Muchos pensarán que es en esta última categoría donde debería encuadrarse un tipo como Carles Puigdemont, pero no; Puigdemont, trilero profesional y aberrante sionista que se haría trampas incluso jugando contra él mismo, es uno de esos tipos grises y casposos que han basado toda su personalidad no en soñar con que España desaparezca, sino en germinar en sus entrañas el deseo oculto y reaccionario de que nada cambie nunca.
Él ama el centralismo exagerado que se ejerce contra algunas regiones porque vive de su existencia como si fuera una tenia; él no querría un pacto ético y estético con regiones como Euskadi o Asturies o Andalucía o la misma Catalunya que fuera justo para todos, sino que fantasea cuál asistente a una sala X con que esa opresión se siga ejerciendo para él poder seguir vivo —montó un proceso independentista sabiendo que no era posible, no hace falta explicar nada más—.

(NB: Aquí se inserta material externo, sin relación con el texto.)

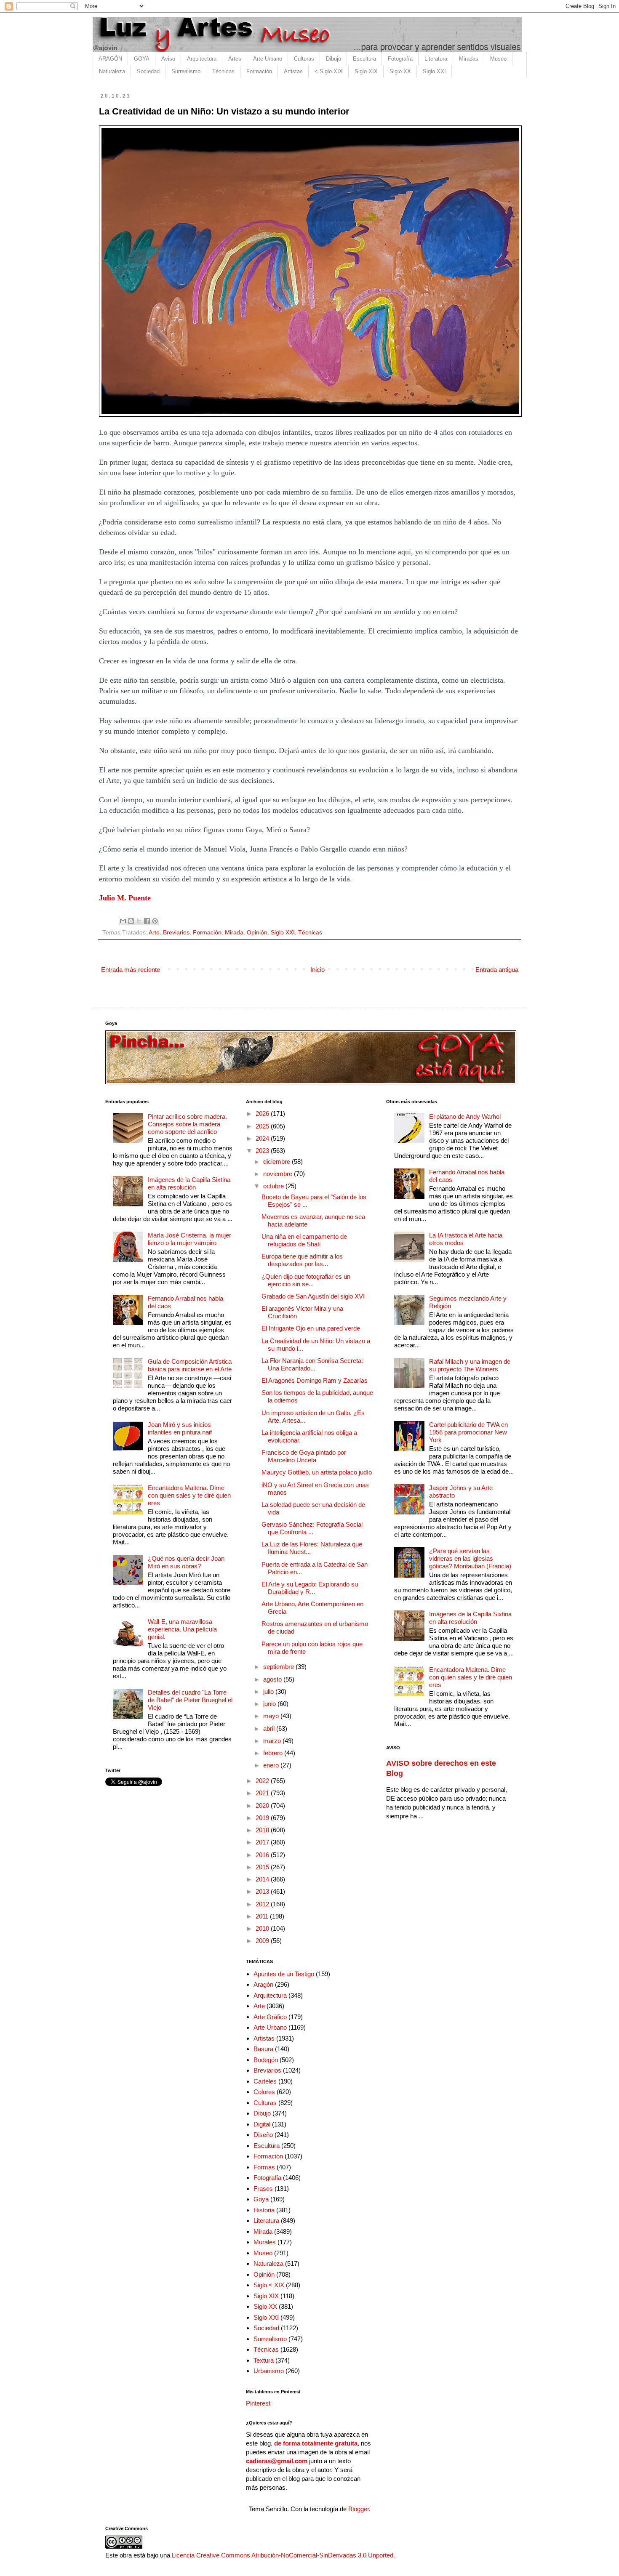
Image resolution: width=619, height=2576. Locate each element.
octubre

Puigdemont se relame cuál serpiente cada vez que algún friki de Vox pide públicamente alguna animalada contra él o cuando en Ferraz corea su nombre con odio uno de esos tronados que se manifiestan con muñecas hinchables; Puigdemont no quiere destruir ni mucho menos reformar España, sino que la ama profundamente con esa misma patología obsesiva que mi familia toledana y quiere que las calles franquistas y las matanzas en las plazas de toros y las boinas y los entrecejos y los galgos ahorcados y los manchurrones de cocido en las camisas y los barcos con dibujitos de Piolín y los cafres en televisión se mantengan; Puigdemont es parte del folklore nauseabundo y pestilente que nos viene pegados a las botas de los que hemos nacido aquí, más aún siendo de clase obrera, y sueña con que nada cambie para poder seguir existiendo.
Puigdemont ama más a España que mi familia toledana.
Me encanta despertarme cada cuatro años en verano y ver qué nuevo deporte han hecho olímpico: además del break dance o el skate, en París 2024 han decidido que el trilerismo también lo sea.